§ TEKS YANG DISEDIAKAN:
Allah Menggenggam Mimpiku
Selasa, 12 Mei 2020
Allah Menggenggam Mimpiku - Aku punya mimpi. Suatu saat nanti aku dapat melihat langit yang lain, membawa perubahan melalui tulisan, dan merasakan sensasi terbang menyentuh awan. Kurang lebih seperti itu apa yang kuucapkan enam tahun yang lalu, di bawah langit malam desa Sendangagung.
Sebuah desa kecil di pesisir pantai utara Jawa, titik di mana aku memulai kehidupan sekaligus sebagai sebaik-baik tempat untuk berpulang. Aku bersyukur terlahir di keluarga kecil nan sederhana. Almarhum Bapak adalah seorang yang bekerja untuk memperbaiki perkakas yang rusak, sementara Ibu adalah buruh batik.
Mereka berdua sepertinya tidak lulus Sekolah Dasar, tapi aku bangga memiliki mereka. Karena dari beliau berdua, aku belajar arti tulus dalam mencintai dan kekayaan dalam kesederhanaan. Barangkali aku patut berterima kasih kepada Pemerintah. Berkat program-programnya, aku bisa merasakan pendidikan.

Catatan posisi target
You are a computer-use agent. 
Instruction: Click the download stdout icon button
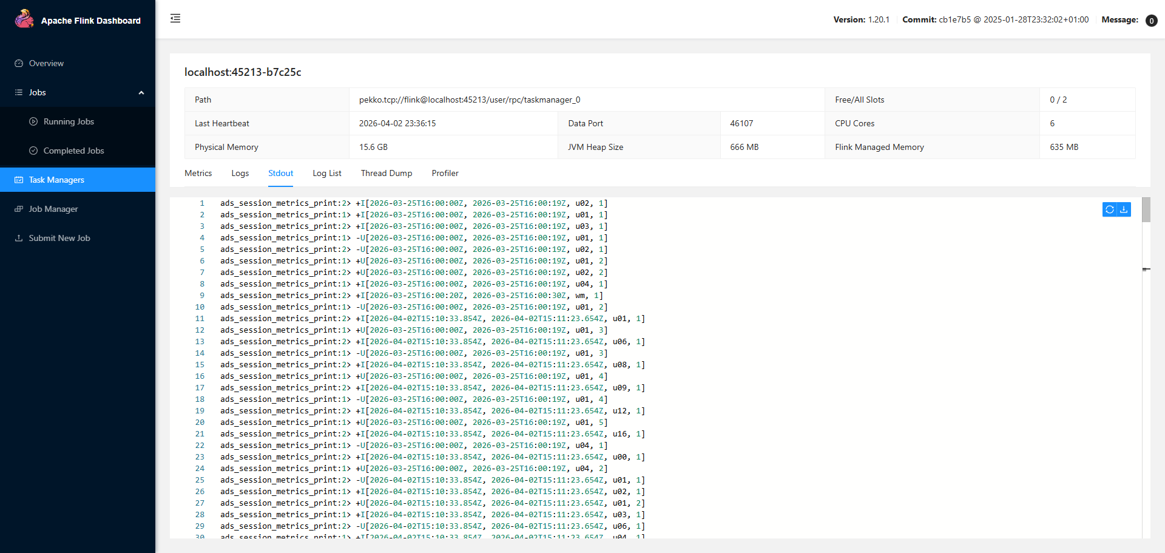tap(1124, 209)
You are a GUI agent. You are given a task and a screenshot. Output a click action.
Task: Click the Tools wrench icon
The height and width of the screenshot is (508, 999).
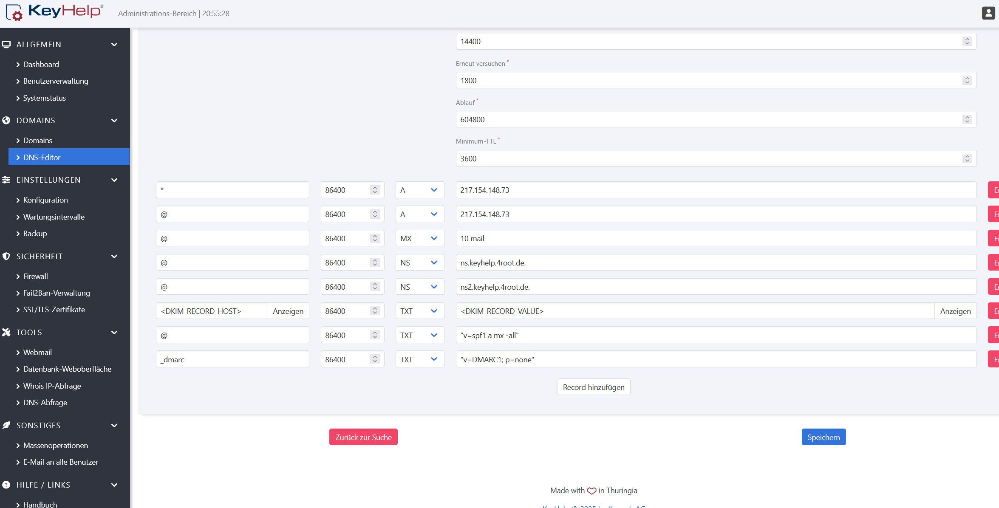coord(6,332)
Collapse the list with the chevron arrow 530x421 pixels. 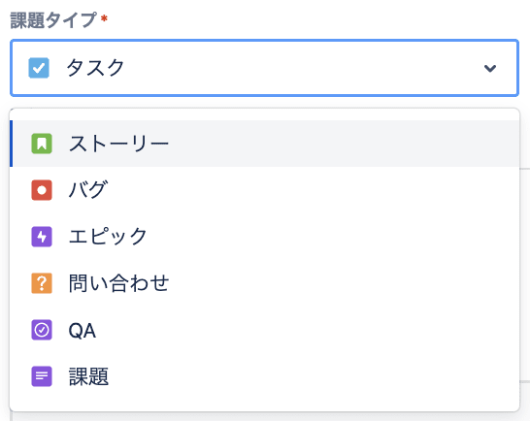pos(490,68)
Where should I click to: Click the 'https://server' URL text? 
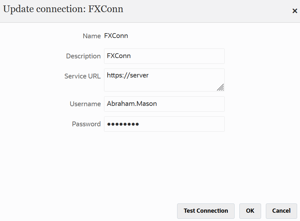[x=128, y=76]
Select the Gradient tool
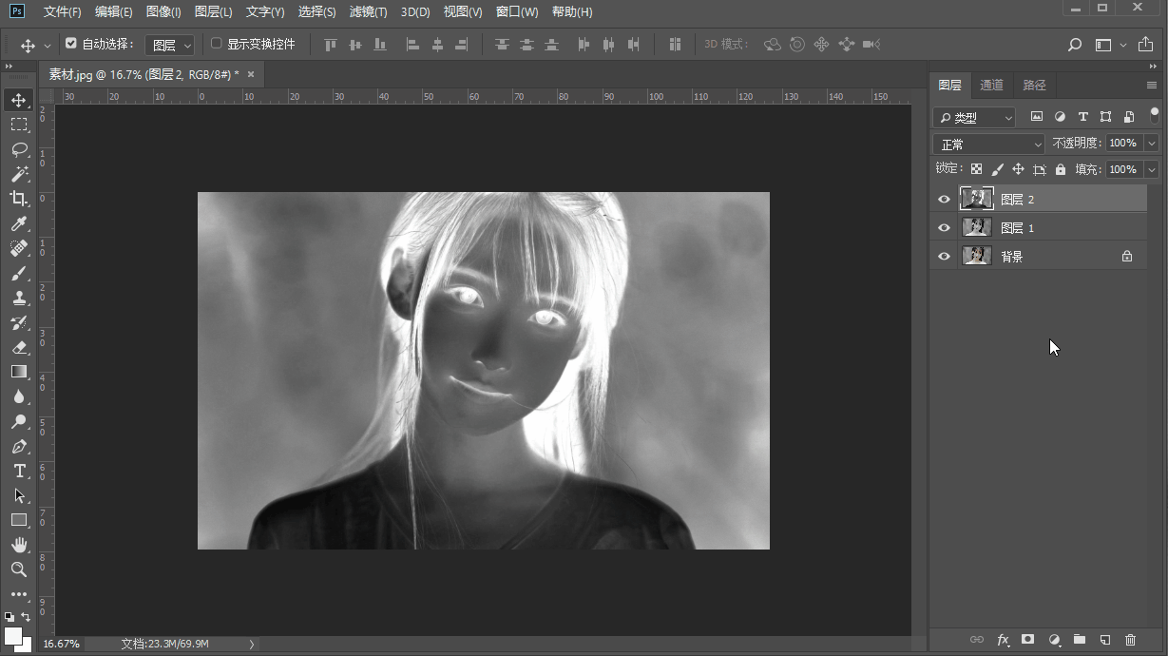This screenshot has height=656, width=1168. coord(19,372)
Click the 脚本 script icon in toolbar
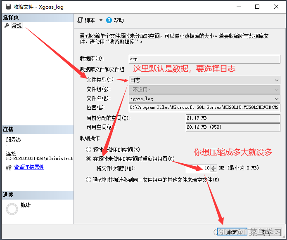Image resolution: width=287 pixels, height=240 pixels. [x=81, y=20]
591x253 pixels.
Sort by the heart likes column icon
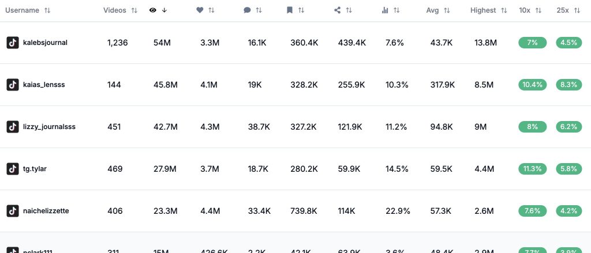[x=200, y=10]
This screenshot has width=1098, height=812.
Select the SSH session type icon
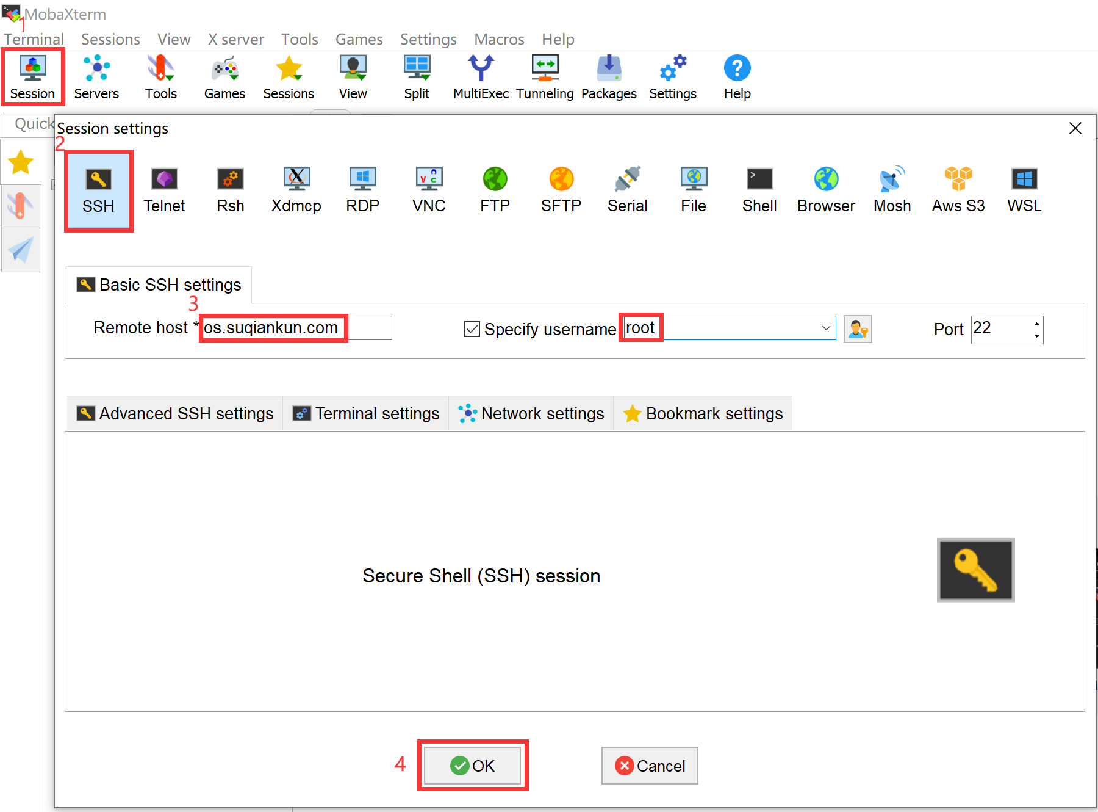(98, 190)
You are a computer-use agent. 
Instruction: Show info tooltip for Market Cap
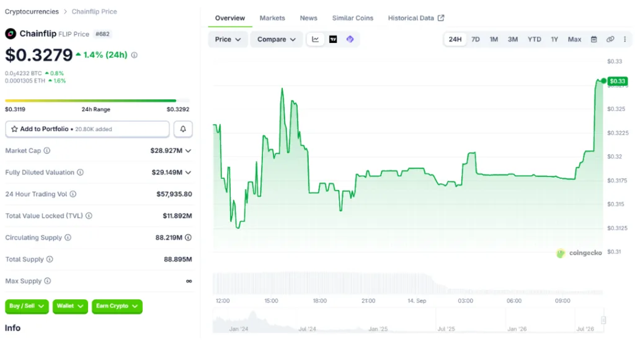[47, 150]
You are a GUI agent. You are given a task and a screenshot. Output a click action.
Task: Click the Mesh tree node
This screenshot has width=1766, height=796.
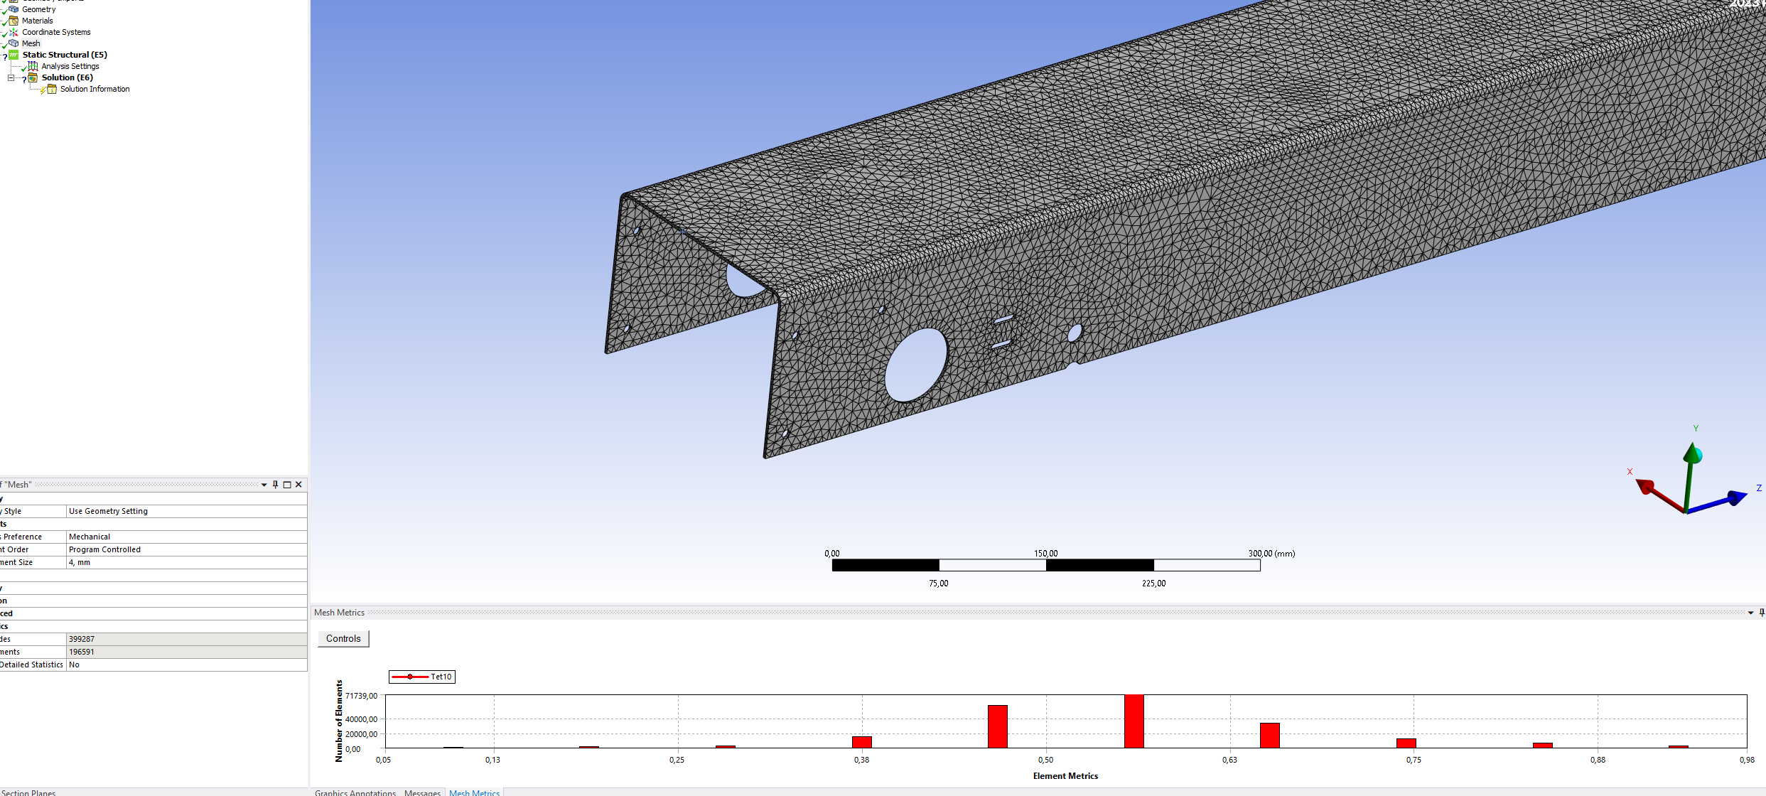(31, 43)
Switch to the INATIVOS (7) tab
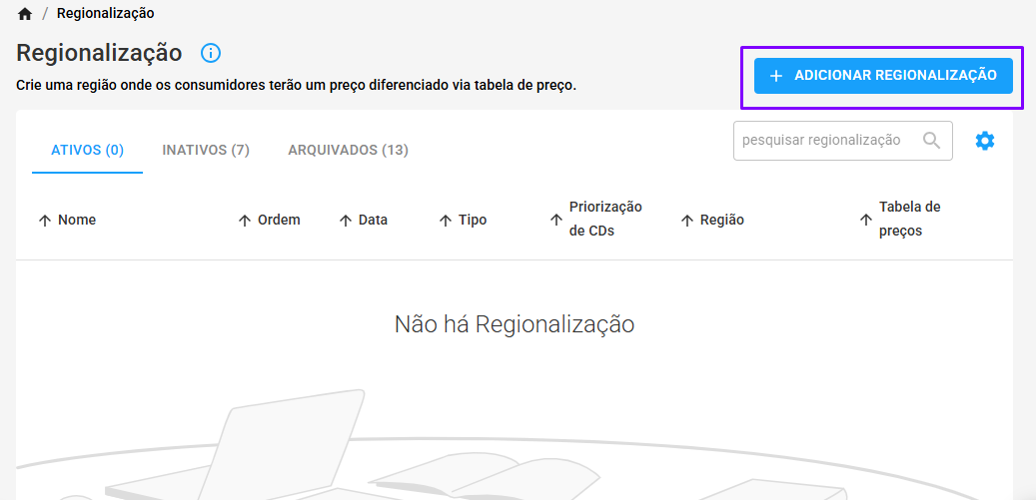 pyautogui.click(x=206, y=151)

§ TUGAS ANDA:
[A] Menurut teks Allah Menggenggam Mimpiku, apa pekerjaan Ibu?
[B] Teruskan teks Allah Menggenggam Mimpiku mulai dari kalimat terakhirnya.

§ HASIL:
[A] Ibu bekerja sebagai buruh batik.

[B]
Mulai dari Bantuan Operasional Sekolah (BOS) yang kudapat dari Madrasah Ibtidaiyah atau SD sederajat hingga Madrasah Aliyah atau SMA sederajat, sampai Bidikmisi ketika di perguruan tinggi. Di desa kami, kuliah adalah barang yang begitu mahal, apalagi untuk bisa duduk di perguruan tinggi butuh biaya yang tidak sedikit.
Hadirnya Bidikmisi memberikan harapan untuk melanjutkan mimpi anak-anak desa yang terbatas biaya, sampai memutus mata rantai kemiskinan. Demikianlah kata Muhammad Nuh, penggagas Bidikmisi bagi pendidikan tinggi di Indonesia. Singkat cerita, melalui cerita yang panjang, Allah mengizinkanku untuk menjadi penerima Bidikmisi. Sungguh anugerah yang luar biasa, orang tuaku bahkan menangis tidak percaya melihat limpahan nikmat Allah kepada anaknya. Apalagi aku diterima di salah satu kampus negeri terbaik di Indonesia, Universitas Airlangga tanpa tes, tanpa mengeluarkan sepeserpun biaya.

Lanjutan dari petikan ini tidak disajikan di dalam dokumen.